Le bras levé de la statue est coupé par le cadrage, mais la scène de la tranchée, au premier plan, resplendit pourtant en pleine lumière, comme éclairée par son flambeau invisible. Le dessin vigoureux de Lucien Jonas[3], peintre militaire pendant la guerre de 14-18, figure ici les combattants accrochés à la défense du territoire et brosse différemment, comme une immense apparition émergeant des ténèbres, l’allégorie puissante de la Liberté. La composition et le style distinguent ainsi deux plans, celui de la réalité visible et celui de l’élan épique qui l’anime. Les soldats, tout à leur devoir, scrutent la ligne de front, mais la Liberté regarde le spectateur dans les yeux, faisant appel à sa conscience.

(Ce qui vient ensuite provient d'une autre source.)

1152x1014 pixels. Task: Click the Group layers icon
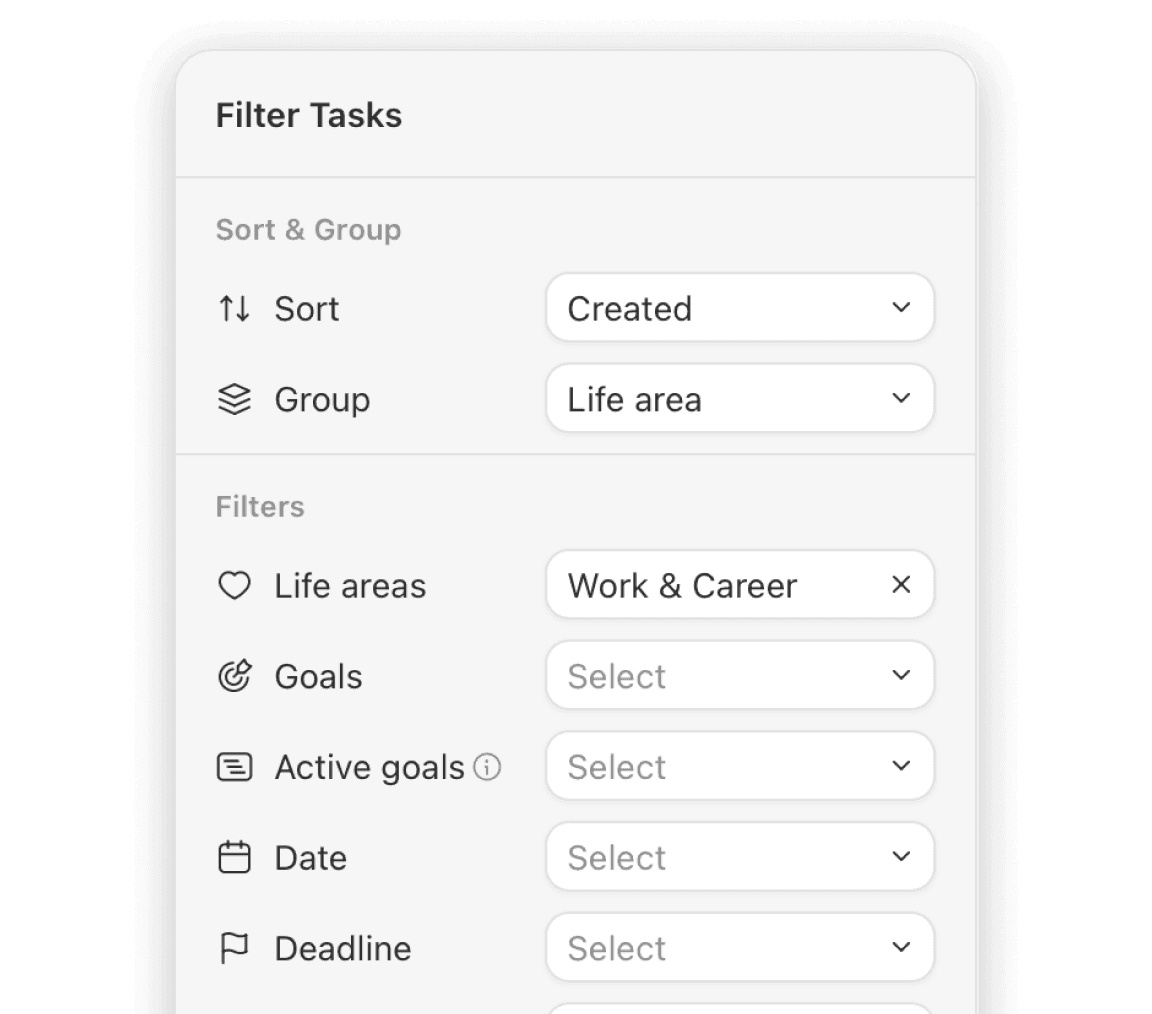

Accroupi au bord de la tranchée, le soldat français, qui porte l’insigne du 127e régiment d’infanterie de Valenciennes, touche de la main le sol sacré de la mère patrie, prêt à bondir. La défense de la terre n’est pas ici une abstraction. Le territoire national est envahi. Des milliers d’hommes se battent quotidiennement pour lui et font corps, vivants ou morts, avec cette terre dans les tranchées. Son fusil posé, le soldat britannique, équipé d’un des premiers modèles de masque à gaz, se dresse courageusement, en compagnon d’armes résolu et sans crainte. Le bersagliero italien occupe une place plus en retrait. Devant eux gît, abandonné, un casque à ergots, utilisé par l’armée allemande à partir de février 1916, signe dérisoire de la proximité de l’ennemi.
Par rapport aux autres belligérants englués dans l’univers des tranchées, le soldat américain coiffé d’un casque se dresse debout, le pied gauche en avant, baïonnette au canon du fusil. Il est cependant l’élément neuf, prêt au mouvement. Aux soldats et aux civils, il apporte l’espérance de la victoire.
La lutte pour la liberté, mystique de guerre
Lucien Jonas a réalisé, en octobre 1917, une autre lithographie intitulée « Hardi les gars, j’arrive »[4], qui présente une composition proche mais non la même conviction. Ici, l’intensité du message réside dans son dépouillement : nos soldats unis combattent sans relâche pour la défense de la liberté ; la situation figée des tranchées peut être renversée par les nouveaux effectifs américains. À l’occasion du 14 juillet 1918, l’artiste montre que le désintéressement héroïque des combattants est animé par la valeur suprême de la Liberté. La statue de Bartholdi, souvent utilisée par les affichistes, symbolise ici à la fois la fraternité des pays issus de révolutions démocratiques et la détermination inébranlable des Alliés née de la justesse de leur cause.
L’artiste témoigne de la conviction exceptionnelle qu’avaient les pays de l’Entente de défendre la liberté. Son dessin éclaire une interrogation profonde : comment la Première Guerre mondiale a-t-elle pu cristalliser un tel phénomène de résistance et de sacrifice de la part de millions de combattants et de civils pendant quatre ans ? Georges Bernanos, ancien combattant lui-même, l’analysera en 1941 (Georges Bernanos, Lettre aux Anglais, 1941) : « Il n’est pas de guerre possible sans une mystique de guerre et c’est le peuple, non la bourgeoisie, qui a donné à la guerre de 1914 sa mystique. C’est finalement contre le nationalisme et le militarisme allemands que se sont élevés nos hommes. » Le peuple de France a cru faire cette guerre, « pour le Droit, la Justice, la paix universelle », pour accomplir « la mission que l’histoire lui aurait confiée, comme tous les combattants l’ont appris sur les bancs de l’école républicaine de Jules Ferry ».